- Aim of the task -
In the material below, from the line with "電話代行法人契約を調べる (450, 1192)" to the line with "スキルが問われる営業電話の断り方 (460, 157)", switch "口コミ・評判" to "利用者の声" and give back only those lines with nothing else changed.

* Start Supplied data *

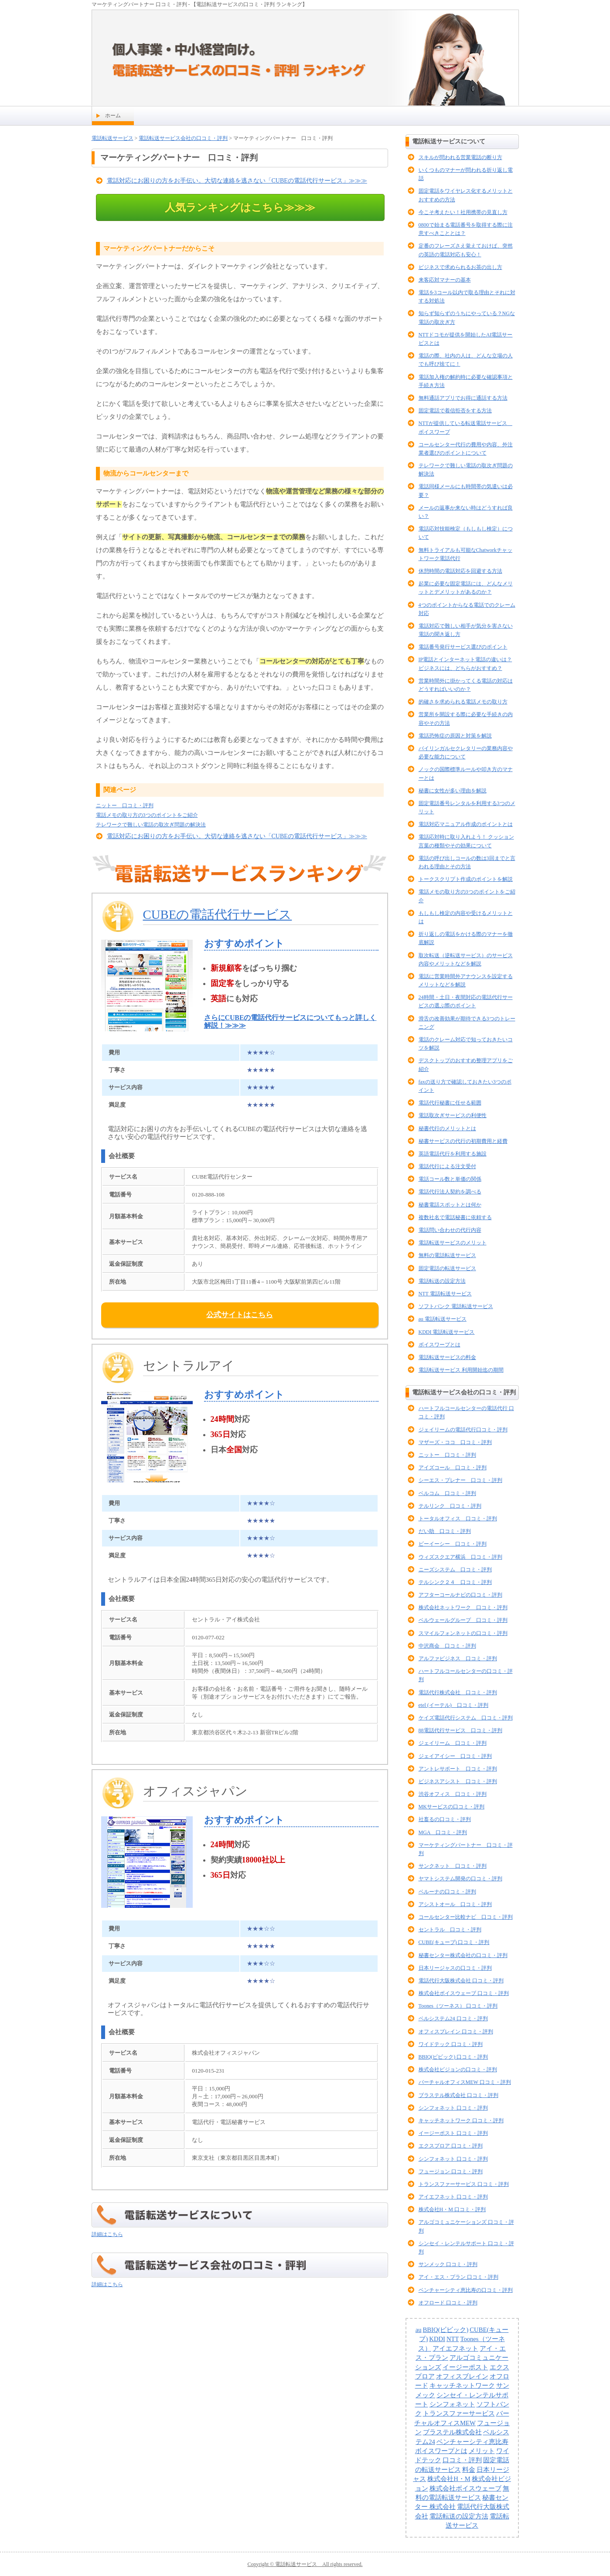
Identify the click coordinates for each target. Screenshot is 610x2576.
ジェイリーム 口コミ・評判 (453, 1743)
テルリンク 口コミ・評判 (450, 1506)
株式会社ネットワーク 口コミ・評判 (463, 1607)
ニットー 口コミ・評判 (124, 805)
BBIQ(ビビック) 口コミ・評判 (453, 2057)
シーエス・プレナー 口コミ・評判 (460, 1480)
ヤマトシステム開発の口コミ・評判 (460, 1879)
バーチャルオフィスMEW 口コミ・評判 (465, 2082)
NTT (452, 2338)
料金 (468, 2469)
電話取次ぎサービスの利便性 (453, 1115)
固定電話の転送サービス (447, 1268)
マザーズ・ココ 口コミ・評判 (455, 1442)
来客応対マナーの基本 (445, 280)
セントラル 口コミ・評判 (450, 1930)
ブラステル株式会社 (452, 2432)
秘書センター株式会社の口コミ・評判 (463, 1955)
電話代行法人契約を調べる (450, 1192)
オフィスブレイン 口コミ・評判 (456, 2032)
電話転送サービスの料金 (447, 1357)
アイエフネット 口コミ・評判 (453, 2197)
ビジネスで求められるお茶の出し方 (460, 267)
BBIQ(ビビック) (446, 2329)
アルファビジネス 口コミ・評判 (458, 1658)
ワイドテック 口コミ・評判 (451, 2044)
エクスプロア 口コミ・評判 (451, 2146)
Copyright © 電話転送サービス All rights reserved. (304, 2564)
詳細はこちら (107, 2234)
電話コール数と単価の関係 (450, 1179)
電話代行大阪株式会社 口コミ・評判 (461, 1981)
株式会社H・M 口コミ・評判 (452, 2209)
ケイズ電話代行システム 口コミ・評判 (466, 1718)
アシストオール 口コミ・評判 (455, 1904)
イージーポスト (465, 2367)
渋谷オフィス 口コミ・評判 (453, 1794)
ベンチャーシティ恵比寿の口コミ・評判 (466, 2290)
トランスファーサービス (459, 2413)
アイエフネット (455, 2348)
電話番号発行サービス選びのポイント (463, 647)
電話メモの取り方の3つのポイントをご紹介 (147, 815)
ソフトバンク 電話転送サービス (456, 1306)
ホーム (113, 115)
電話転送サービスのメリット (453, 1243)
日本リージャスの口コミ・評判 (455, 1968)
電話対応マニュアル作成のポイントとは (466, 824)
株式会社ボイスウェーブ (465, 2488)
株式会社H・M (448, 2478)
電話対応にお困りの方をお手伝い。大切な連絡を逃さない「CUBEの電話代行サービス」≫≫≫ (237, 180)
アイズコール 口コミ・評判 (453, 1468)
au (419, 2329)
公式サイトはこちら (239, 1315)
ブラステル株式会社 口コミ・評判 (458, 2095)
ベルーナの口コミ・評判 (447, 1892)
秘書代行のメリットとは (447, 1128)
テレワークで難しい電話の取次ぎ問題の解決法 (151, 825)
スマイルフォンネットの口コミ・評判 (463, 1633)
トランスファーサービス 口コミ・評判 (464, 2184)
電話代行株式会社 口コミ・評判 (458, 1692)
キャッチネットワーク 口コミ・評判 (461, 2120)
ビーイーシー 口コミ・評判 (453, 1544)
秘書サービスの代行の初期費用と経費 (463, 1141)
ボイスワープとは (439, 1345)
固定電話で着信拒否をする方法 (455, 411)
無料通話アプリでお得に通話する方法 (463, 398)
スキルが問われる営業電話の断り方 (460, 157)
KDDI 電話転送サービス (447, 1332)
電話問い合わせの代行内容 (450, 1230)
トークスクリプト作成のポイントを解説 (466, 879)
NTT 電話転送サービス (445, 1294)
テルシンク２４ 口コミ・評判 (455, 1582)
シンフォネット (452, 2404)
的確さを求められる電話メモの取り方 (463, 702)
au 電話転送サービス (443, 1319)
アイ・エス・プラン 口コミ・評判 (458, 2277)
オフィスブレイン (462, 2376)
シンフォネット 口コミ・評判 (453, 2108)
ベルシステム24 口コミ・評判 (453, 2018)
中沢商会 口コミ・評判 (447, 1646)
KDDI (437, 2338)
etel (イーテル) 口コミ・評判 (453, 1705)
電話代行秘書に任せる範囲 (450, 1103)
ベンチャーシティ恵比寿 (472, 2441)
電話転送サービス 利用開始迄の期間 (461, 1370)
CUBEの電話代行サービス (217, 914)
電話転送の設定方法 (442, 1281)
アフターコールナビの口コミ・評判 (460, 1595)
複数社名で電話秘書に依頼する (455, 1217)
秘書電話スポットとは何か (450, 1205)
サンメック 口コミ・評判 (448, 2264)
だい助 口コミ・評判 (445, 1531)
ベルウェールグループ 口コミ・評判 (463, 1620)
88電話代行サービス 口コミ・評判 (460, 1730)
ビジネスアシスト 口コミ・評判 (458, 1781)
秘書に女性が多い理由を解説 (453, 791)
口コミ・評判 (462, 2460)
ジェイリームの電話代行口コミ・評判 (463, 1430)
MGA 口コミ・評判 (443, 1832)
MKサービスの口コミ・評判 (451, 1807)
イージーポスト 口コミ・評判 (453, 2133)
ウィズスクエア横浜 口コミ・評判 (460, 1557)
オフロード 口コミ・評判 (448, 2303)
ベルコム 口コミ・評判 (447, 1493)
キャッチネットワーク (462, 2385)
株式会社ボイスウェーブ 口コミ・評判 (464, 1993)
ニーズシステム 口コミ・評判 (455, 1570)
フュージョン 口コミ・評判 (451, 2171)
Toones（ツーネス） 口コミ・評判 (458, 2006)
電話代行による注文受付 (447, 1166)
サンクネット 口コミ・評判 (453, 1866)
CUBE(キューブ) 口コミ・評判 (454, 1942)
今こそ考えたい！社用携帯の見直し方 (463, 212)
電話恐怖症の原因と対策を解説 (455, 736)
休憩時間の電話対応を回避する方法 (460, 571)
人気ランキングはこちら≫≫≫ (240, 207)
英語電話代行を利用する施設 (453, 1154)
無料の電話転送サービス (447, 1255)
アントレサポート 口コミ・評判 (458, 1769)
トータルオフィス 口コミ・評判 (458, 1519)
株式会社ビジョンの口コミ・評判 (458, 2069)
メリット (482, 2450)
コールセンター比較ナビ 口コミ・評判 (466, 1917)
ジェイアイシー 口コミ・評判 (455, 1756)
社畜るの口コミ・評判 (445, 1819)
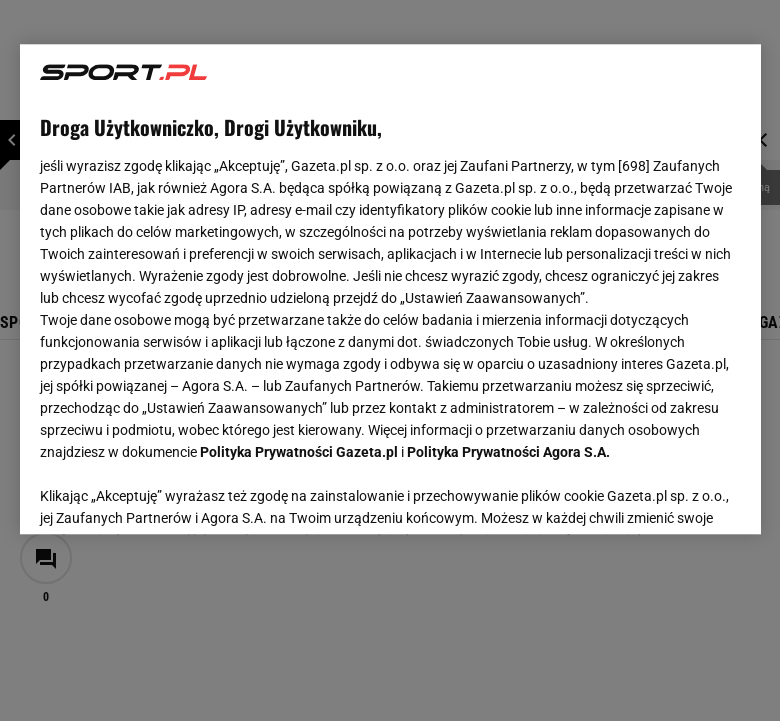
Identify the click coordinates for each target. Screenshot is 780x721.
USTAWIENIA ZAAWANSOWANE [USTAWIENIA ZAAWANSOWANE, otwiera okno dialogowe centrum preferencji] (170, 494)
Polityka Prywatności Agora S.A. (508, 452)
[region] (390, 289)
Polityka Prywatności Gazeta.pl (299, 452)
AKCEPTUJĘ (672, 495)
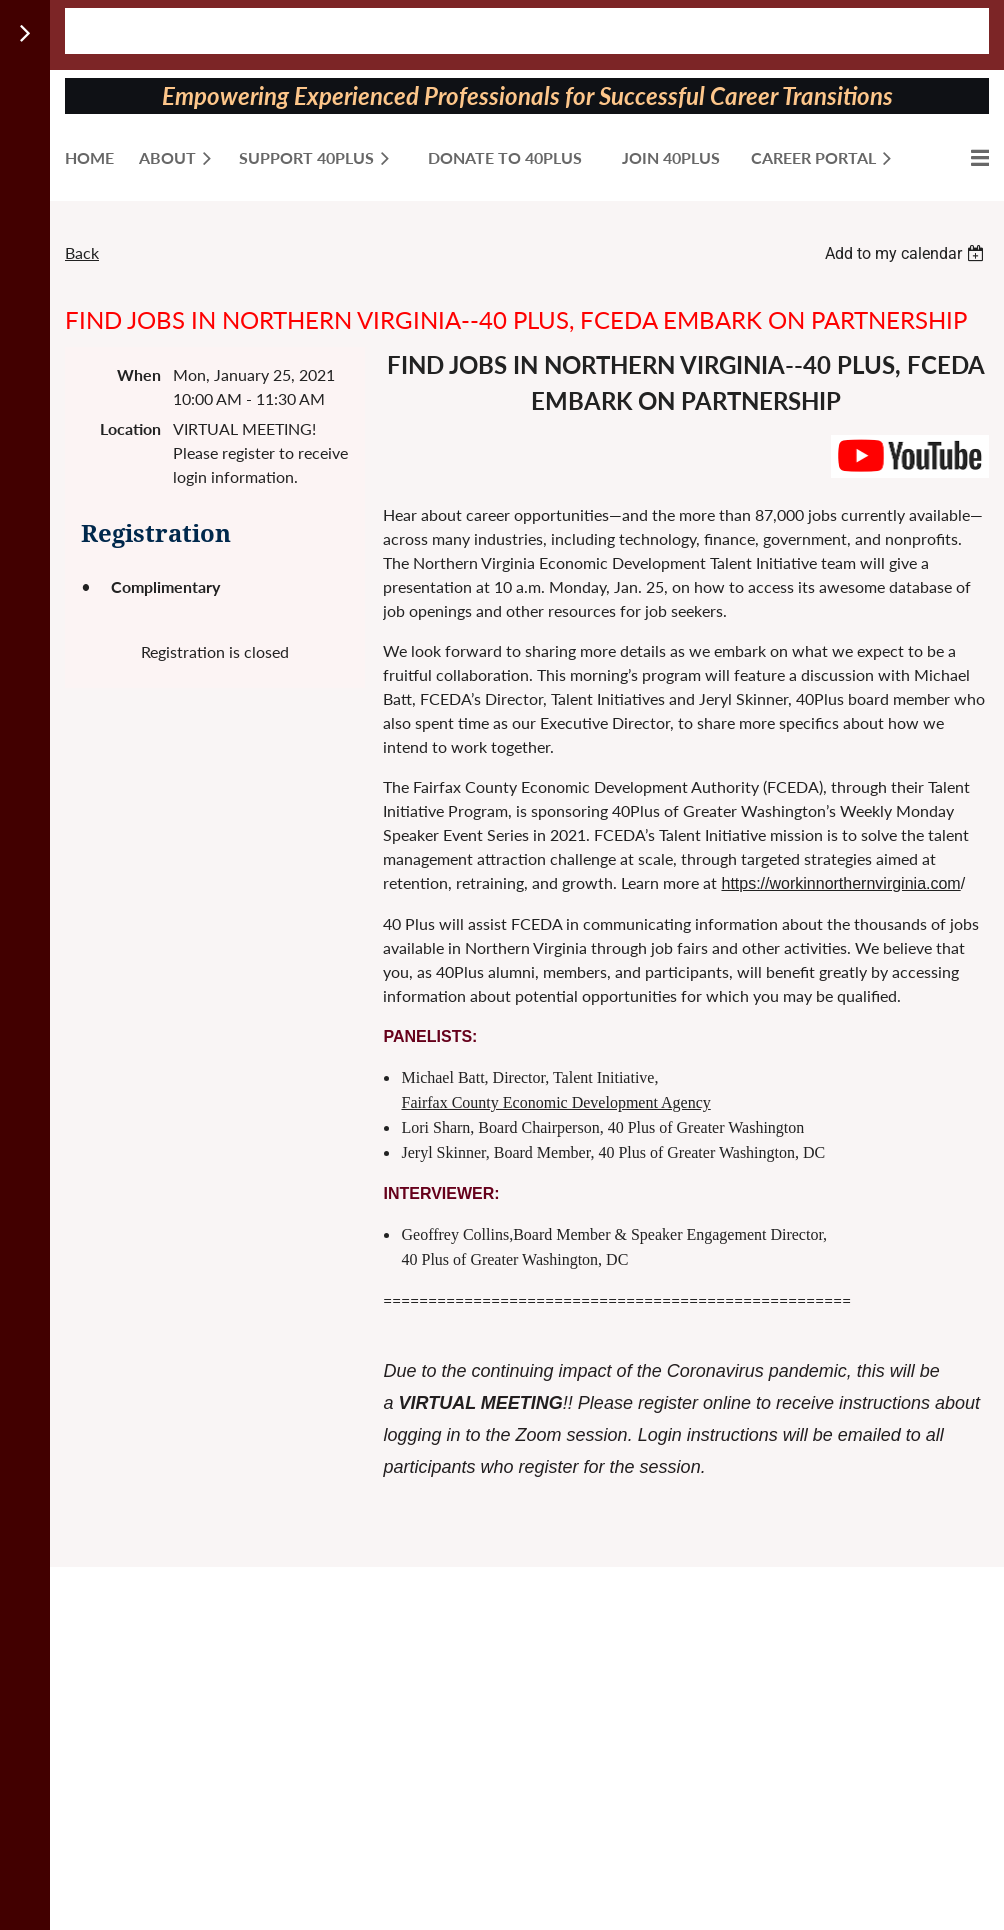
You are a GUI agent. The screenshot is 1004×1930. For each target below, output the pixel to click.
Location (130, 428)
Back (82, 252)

* End Supplied data *

- Correct result -
電話代行法人契約を調べる (450, 1192)
オフィスブレイン 利用者の声 (456, 2032)
電話転送サービスの料金 (447, 1357)
アイエフネット 利用者の声 (453, 2197)
ビジネスで求められるお茶の出し方 (460, 267)
BBIQ(ビビック) (446, 2329)
アルファビジネス 利用者の声 (458, 1658)
ワイドテック 利用者の声 (451, 2044)
エクスプロア 利用者の声 (451, 2146)
Copyright © 電話転送サービス All rights reserved. (304, 2564)
詳細はこちら (107, 2234)
電話コール数と単価の関係 (450, 1179)
電話代行大阪株式会社 利用者の声 (461, 1981)
株式会社H・M 利用者の声 (452, 2209)
ケイズ電話代行システム 利用者の声 (466, 1718)
アシストオール 利用者の声 (455, 1904)
イージーポスト (465, 2367)
渋谷オフィス 利用者の声 (453, 1794)
ベンチャーシティ恵比寿の利用者の声 (466, 2290)
トランスファーサービス (459, 2413)
アイエフネット (455, 2348)
電話番号発行サービス選びのポイント (463, 647)
電話メモの取り方の3つのポイントをご紹介 (147, 815)
ソフトバンク 電話転送サービス (456, 1306)
ホーム (113, 115)
電話転送サービスのメリット (453, 1243)
日本リージャスの利用者の声 (455, 1968)
電話対応マニュアル作成のポイントとは (466, 824)
株式会社ボイスウェーブ (465, 2488)
株式会社H・M (448, 2478)
電話対応にお困りの方をお手伝い。大切な連絡を逃さない「CUBEの電話代行サービス」≫≫≫ (237, 180)
アイズコール 利用者の声 (453, 1468)
au (419, 2329)
公式サイトはこちら (239, 1315)
ブラステル株式会社 利用者の声 (458, 2095)
ベルーナの利用者の声 (447, 1892)
秘書代行のメリットとは (447, 1128)
テレワークで難しい電話の取次ぎ問題の解決法 (151, 825)
スマイルフォンネットの利用者の声 (463, 1633)
トランスファーサービス 利用者の声 (464, 2184)
電話代行株式会社 利用者の声 (458, 1692)
キャッチネットワーク 利用者の声 (461, 2120)
ビーイーシー 利用者の声 (453, 1544)
秘書サービスの代行の初期費用と経費 (463, 1141)
ボイスワープとは (439, 1345)
固定電話で着信拒否をする方法 (455, 411)
無料通話アプリでお得に通話する方法 (463, 398)
スキルが問われる営業電話の断り方 (460, 157)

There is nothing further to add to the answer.